6. Jangan mengejan berlebihan
Mengejan terlalu keras atau lama saat BAB meningkatkan risiko pembengkakan pembuluh darah di anus dan dapat menyebabkan kondisi serius seperti fisura ani atau prolaps rektum.
Saat dorongan BAB muncul, sebaiknya segera ke toilet, namun beri waktu beberapa menit agar usus mendorong tinja keluar secara alami tanpa perlu mengejan terlalu kuat.
7. Rutin bergerak
Duduk terlalu lama meningkatkan tekanan pada pembuluh darah di area anus dan berpotensi memicu obesitas, salah satu faktor risiko ambeien.
Untuk mencegah hal ini, cobalah berdiri dan berjalan sejenak setiap 30 menit. Aktivitas sederhana ini membantu sirkulasi darah, meringankan tekanan pada pembuluh darah, dan berkontribusi pada pencernaan yang lebih sehat.
8. Berenang secara rutin
Olahraga teratur dapat memperlancar gerakan usus sehingga buang air besar menjadi lebih lancar dan risiko sembelit berkurang.
Berenang khususnya sangat dianjurkan karena aktivitas ini tidak memberi tekanan pada area panggul dan anus.
Jika dilakukan secara konsisten selama 20–60 menit, 3–5 kali seminggu, berenang dapat efektif membantu mencegah ambeien. Jenis olahraga lain yang dianjurkan meliputi jogging, yoga, dan aerobik.
Sebaliknya, olahraga yang memberi tekanan berlebih pada perut bagian bawah dan anus seperti angkat beban, squat, berkuda, bersepeda, dan mendayung sebaiknya dihindari karena bisa memicu ambeien.
9. Menurunkan berat badan
Berat badan berlebih atau obesitas dapat meningkatkan risiko munculnya ambeien. Jika Anda mengalami kelebihan berat badan, menurunkannya secara sehat menjadi salah satu langkah penting.
Caranya bisa dengan diet rendah kalori, rutin mengonsumsi sayur dan buah, serta melakukan olahraga minimal 30 menit setiap hari.
Jika dijalankan dengan konsisten, metode ini tidak hanya membantu mengurangi tekanan pada pembuluh darah di anus, tetapi juga mencegah ambeien berkembang atau kambuh, serta membuat hasil penurunan berat badan lebih tahan lama.
10. Menggunakan obat pencahar bila diperlukan
Obat pencahar atau laksatif dapat menjadi solusi bagi mereka yang mengalami sembelit atau kesulitan buang air besar.

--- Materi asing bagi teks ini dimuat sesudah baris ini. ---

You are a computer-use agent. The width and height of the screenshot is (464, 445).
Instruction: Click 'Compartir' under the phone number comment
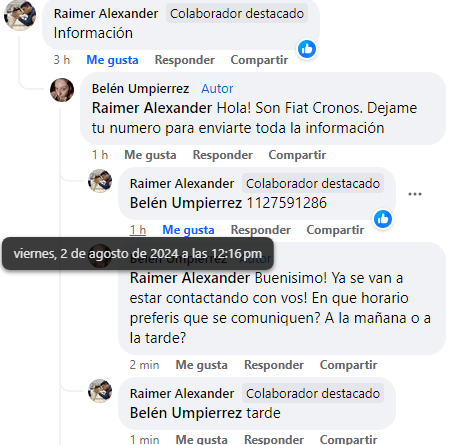pyautogui.click(x=335, y=230)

Fungsi obat ini adalah melunakkan tinja, menambah kadar air, atau merangsang pergerakan usus sehingga proses BAB tidak memerlukan mengejan yang berlebihan.
Terdapat berbagai jenis obat pencahar dengan cara kerja berbeda-beda, misalnya yang meningkatkan air dalam tinja, yang membuat tinja lebih lunak, atau yang merangsang usus untuk mendorong tinja keluar.
Meski banyak jenis laksatif dapat dibeli bebas tanpa resep dokter, penggunaannya tetap harus sesuai petunjuk agar aman dan efektif.
11. Konsumsi bulking agent
Bulking agent adalah zat yang menambah massa atau ukuran tinja dengan cara menyerap air di dalam usus.
Dengan demikian, tinja menjadi lebih lunak dan lebih mudah dikeluarkan tanpa perlu mengejan keras.
Bahan ini biasanya terkandung dalam bulk-forming laxatives, salah satu jenis laksatif yang populer untuk mengatasi sembelit dan sekaligus membantu mencegah ambeien.
Contoh bulking agent yang umum digunakan adalah psyllium, polycarbophil, dan methylcellulose.
Sebagai penutup, semua langkah di atas tidak hanya berguna untuk mencegah ambeien pada orang yang berisiko, tetapi juga efektif untuk menghindari kambuh dan mencegah kondisi menjadi lebih parah.
Selain itu, metode-metode cara mencegah ambeien ini dapat membantu meredakan gejala ambeien yang muncul, seperti nyeri, gatal, atau perdarahan ringan.
Namun, jika ambeien sudah berada pada tahap parah atau tidak dapat ditangani sendiri di rumah, sangat disarankan untuk berkonsultasi dengan dokter agar mendapat penanganan yang tepat dan risiko komplikasi dapat dihindari.